▶ _Input_
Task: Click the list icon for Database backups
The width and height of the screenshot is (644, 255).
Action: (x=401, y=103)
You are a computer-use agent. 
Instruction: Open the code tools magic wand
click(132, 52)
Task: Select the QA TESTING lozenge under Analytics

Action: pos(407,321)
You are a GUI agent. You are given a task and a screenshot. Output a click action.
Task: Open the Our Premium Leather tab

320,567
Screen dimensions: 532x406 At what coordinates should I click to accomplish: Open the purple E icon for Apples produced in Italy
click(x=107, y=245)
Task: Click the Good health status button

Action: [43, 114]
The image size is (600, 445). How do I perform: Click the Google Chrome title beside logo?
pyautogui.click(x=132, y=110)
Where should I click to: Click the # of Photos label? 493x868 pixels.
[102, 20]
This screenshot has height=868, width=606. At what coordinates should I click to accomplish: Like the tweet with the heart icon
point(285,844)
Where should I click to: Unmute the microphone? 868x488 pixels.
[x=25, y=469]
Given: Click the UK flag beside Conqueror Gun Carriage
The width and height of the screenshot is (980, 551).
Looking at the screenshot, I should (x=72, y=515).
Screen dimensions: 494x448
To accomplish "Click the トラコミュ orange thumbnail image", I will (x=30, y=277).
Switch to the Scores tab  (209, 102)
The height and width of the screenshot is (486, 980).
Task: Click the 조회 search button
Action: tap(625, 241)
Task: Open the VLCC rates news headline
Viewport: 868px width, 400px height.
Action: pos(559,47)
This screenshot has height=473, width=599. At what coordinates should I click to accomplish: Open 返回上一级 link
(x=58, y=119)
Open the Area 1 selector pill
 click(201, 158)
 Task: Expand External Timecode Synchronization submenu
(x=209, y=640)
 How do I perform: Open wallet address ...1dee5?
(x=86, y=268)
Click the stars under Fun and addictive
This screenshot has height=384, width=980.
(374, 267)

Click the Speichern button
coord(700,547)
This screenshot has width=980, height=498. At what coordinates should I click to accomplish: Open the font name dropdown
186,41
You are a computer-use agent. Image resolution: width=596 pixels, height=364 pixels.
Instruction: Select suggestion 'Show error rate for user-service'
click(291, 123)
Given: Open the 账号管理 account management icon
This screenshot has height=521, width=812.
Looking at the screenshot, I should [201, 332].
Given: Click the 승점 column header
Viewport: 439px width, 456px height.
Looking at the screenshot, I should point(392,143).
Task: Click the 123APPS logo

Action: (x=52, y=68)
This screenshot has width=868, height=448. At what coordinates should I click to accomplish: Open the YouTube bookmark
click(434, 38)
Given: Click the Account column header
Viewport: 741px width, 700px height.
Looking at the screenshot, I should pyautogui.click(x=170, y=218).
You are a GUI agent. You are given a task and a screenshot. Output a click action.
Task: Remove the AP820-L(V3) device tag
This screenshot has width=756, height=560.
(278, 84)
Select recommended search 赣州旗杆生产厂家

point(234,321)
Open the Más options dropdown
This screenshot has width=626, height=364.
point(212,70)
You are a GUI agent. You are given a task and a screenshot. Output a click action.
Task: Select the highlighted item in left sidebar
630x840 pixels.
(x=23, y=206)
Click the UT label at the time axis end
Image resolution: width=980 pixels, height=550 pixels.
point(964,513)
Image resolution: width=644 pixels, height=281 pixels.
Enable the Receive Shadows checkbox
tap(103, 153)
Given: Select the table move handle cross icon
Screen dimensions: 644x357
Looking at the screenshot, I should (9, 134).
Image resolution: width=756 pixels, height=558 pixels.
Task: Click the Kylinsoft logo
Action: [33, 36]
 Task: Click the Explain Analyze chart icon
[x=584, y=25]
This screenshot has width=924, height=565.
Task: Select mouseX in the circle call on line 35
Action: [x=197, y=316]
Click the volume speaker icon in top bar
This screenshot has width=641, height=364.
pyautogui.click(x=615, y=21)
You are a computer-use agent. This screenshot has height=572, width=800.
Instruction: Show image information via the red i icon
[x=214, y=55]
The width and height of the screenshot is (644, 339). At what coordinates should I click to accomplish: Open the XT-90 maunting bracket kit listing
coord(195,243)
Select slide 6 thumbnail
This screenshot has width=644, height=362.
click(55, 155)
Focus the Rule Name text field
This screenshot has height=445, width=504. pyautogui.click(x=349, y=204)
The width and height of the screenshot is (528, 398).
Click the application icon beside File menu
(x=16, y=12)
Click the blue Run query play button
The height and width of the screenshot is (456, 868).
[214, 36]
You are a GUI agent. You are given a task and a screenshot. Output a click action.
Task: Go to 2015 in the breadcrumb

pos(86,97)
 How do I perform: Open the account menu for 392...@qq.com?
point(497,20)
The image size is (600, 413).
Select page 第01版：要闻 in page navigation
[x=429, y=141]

▶ _Aim of the task_
Search the data above for the word "column", then gather each line in which it appears.

▶ _Completed task_
Given: Click the 승점 column header
Given: Click the Account column header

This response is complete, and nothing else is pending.